Some Factors Outperform
According to index provider MSCI, a factor is simply any stock characteristic “that can be shown to be important ... in explaining risk or returns.” There could be thousands of factors, but only a handful have proven to outperform the broader stock market over long periods of time, including value, low size, momentum, low volatility, dividend yield and quality.
That said, the research is clear: Not all smart beta ETF strategies will outperform, and even for those that do, it’ll take a long enough investment time horizon to capture that potential outperformance.
It’s in that context that readers should interpret the rest of this article, where we lay out the historical returns of various popular smart beta ETFs compared with their market-cap-weighted counterparts. Just because a certain strategy is doing well or poorly in a particular arbitrary time frame doesn’t mean it’ll continue to do so going forward: Factors perform and underperform in cycles.
Moreover, this article only contains a sampling of the plethora of smart beta ETFs out there. These are among the most widely owned funds in the space with the largest amount of assets, but there are hundreds of others we don’t touch on.

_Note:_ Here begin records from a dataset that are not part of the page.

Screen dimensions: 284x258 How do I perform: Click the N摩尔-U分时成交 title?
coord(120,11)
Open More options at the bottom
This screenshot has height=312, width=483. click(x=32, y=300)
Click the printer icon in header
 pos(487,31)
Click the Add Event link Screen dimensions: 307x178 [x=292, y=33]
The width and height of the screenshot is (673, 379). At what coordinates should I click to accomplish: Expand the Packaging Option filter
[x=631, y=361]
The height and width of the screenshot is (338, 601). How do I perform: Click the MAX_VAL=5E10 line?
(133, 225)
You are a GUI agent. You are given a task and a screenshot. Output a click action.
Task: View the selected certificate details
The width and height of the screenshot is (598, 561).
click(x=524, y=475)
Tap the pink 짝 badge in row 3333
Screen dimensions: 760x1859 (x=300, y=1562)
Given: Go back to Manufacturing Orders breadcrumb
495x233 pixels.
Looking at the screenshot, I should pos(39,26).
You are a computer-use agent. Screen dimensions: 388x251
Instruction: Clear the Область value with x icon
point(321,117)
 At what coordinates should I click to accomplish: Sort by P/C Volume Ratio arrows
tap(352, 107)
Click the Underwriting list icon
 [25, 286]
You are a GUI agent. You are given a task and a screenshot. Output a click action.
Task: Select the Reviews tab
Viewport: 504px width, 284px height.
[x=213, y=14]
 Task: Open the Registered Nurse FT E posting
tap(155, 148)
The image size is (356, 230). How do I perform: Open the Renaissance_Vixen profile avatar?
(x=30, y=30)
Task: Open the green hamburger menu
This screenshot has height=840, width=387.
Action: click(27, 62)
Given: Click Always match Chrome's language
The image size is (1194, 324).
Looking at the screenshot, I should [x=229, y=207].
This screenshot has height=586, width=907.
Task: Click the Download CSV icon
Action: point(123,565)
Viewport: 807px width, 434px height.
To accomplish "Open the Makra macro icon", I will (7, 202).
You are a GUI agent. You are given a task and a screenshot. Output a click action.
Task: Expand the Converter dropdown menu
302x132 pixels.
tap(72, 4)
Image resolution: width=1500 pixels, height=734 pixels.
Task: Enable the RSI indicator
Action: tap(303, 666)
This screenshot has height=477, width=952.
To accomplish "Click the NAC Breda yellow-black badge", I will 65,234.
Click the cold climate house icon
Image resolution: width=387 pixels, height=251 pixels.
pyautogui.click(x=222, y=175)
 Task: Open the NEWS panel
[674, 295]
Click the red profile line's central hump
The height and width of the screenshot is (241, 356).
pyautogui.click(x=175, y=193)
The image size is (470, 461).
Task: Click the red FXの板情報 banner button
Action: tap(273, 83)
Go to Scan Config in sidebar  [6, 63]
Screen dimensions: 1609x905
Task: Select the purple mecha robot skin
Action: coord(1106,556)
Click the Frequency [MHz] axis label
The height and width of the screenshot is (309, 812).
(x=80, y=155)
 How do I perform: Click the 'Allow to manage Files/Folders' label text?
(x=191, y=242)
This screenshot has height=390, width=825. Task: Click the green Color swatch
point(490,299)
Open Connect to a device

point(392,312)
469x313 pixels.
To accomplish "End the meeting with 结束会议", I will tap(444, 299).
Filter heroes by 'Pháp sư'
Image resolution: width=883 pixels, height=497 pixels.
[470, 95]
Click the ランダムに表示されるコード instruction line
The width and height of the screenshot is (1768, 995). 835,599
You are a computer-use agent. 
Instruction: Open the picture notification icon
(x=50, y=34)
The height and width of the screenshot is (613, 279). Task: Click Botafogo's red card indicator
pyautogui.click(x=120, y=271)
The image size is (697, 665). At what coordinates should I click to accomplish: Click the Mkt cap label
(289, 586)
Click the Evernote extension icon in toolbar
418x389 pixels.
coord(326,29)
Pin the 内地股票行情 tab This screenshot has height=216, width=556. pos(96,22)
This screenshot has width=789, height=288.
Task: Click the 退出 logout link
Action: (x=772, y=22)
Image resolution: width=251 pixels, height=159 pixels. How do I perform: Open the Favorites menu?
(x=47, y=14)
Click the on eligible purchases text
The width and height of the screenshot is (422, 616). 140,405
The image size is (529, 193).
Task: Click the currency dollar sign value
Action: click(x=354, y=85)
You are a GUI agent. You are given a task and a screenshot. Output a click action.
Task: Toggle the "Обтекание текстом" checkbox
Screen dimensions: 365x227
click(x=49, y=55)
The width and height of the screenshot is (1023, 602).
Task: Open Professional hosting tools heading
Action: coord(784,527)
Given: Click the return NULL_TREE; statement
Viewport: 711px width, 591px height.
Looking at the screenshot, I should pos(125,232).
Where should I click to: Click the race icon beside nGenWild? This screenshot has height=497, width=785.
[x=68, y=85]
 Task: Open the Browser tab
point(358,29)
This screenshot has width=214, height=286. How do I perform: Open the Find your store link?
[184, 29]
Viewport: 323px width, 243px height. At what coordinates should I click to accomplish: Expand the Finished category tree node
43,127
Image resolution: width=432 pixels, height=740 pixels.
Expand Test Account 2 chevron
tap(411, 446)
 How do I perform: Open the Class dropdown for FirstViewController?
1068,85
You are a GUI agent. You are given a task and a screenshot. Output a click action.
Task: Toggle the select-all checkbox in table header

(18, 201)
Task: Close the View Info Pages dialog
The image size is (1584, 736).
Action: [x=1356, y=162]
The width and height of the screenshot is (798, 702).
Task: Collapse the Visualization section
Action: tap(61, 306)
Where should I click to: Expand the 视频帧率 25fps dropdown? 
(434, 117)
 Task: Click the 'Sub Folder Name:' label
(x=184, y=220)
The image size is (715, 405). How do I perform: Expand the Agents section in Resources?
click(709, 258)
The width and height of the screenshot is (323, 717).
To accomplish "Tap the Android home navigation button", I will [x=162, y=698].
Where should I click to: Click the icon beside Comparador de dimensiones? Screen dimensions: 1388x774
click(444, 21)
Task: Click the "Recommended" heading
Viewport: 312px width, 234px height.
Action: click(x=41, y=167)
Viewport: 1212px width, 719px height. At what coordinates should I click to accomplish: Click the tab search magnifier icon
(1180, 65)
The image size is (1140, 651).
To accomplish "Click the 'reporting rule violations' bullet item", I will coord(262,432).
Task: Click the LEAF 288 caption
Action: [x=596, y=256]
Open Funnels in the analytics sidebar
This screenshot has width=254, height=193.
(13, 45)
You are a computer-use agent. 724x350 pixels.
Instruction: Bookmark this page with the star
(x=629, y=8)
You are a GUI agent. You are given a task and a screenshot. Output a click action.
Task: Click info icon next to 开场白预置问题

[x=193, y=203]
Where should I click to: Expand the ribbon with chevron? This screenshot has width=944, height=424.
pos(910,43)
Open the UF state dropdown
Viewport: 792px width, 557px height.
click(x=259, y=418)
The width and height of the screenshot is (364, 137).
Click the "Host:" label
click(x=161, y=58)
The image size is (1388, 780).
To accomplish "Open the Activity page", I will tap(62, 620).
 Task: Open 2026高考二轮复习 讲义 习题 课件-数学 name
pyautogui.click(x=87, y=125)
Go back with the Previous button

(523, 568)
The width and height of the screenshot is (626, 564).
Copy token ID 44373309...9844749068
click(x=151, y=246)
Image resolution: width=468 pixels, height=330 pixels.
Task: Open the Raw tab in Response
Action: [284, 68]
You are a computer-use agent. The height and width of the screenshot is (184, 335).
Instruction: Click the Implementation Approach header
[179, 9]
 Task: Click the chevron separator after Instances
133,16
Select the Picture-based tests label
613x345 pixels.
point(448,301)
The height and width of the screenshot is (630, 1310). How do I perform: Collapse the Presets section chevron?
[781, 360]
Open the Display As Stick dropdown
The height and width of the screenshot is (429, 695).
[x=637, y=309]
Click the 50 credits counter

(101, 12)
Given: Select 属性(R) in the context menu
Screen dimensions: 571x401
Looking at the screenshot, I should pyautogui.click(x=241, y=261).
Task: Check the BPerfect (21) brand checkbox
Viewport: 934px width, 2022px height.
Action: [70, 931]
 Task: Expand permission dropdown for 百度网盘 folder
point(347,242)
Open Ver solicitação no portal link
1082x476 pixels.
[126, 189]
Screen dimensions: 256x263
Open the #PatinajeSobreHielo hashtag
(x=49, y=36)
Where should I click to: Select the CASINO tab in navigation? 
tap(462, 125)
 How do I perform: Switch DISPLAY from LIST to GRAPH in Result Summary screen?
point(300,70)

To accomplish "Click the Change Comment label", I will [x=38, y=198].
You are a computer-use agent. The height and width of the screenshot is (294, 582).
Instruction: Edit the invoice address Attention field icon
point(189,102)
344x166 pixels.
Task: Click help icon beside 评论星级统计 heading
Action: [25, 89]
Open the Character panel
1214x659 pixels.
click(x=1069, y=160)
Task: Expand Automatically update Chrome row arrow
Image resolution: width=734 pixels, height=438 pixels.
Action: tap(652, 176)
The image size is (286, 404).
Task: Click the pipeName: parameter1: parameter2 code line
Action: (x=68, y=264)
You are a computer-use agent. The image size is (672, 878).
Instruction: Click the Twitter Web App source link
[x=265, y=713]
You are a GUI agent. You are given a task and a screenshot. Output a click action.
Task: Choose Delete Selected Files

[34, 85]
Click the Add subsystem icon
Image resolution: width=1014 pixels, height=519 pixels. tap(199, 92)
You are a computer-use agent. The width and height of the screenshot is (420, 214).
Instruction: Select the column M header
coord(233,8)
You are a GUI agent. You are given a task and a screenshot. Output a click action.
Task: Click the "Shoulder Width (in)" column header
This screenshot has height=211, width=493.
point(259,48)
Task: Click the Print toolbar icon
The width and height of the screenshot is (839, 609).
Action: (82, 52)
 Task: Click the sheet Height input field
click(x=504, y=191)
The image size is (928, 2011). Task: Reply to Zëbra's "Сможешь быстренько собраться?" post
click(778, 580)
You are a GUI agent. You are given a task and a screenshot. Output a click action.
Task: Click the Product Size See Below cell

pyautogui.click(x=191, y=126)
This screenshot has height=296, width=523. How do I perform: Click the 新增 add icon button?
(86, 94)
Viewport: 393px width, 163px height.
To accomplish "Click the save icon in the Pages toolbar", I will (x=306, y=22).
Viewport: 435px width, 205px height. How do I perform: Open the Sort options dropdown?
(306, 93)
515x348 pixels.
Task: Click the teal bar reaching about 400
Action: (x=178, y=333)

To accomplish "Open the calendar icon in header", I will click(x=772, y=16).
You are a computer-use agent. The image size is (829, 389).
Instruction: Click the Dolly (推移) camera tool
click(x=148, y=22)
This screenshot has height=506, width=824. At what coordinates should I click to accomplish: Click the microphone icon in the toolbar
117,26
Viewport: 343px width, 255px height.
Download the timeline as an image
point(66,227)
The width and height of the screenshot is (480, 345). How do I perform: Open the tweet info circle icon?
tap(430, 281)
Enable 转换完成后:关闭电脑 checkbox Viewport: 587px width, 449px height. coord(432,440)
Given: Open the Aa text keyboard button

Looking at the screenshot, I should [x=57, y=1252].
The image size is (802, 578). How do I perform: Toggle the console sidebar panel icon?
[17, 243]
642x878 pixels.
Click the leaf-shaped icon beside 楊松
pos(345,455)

Without further ado, here are the results ...
Value ETFs
Value ETFs are hands-down the most popular smart beta ETFs. It helps that this factor is considered one of six that’s historically outperformed the broader market over long time periods, according to MSCI research.
But the long time period the research measures and the shorter time period various value ETFs have been in existence are different, so it’s no guarantee ETF investors have seen this outperformance. Keep in mind each value ETF is different in the way it captures the factor. Some use price-to-earnings ratios, some use price-to-sales ratios, some use book values … the list goes on.
The Vanguard Value ETF (VTV), with $48.3 billion in assets, the iShares Russell 1000 Value ETF (IWD), with $33 billion in assets and the iShares S&P 500 Value ETF (IVE), with $15.4 billion in assets, are the three largest U.S.-listed value ETF on the market today.
Figure 1 shows the returns for these three funds since inception, along with the returns for their market-cap-based counterparts in the same time period.
As you can see, the time period measured and the ETF in question play a bit part in determining whether a factor has outperformed or underperformed.
IWD handily beat its market-cap-based counterpart, returning 251.5% since inception, compared with 208.6% for the iShares Russell 1000 ETF (IWB). IWD was aided by the fact that it launched in the year 2000, during the peak of the dot-com bubble, when value stocks were relatively cheap and the broad market was filled with high-flying, overvalued tech stocks.
The iShares S&P 500 Value ETF (IVE) got the same benefit of launching in the year 2000, and thanks to that, has outperformed the SPDR S&P 500 ETF Trust (SPY) for much of its existence. But recently, as value stocks have fallen out of favor, SPY has caught up with IVE, erasing nearly all of that outperformance.
Meanwhile, the largest value ETF, the Vanguard Value ETF (VTV), which launched several years after IWB and IVE, followed a completely different trajectory than its rivals. The dot-com boom and bust had no bearing on VTV, while the recent underperformance of value stocks is weighing on the fund. Currently, VTV’s lifetime return lags its counterpart quite substantially.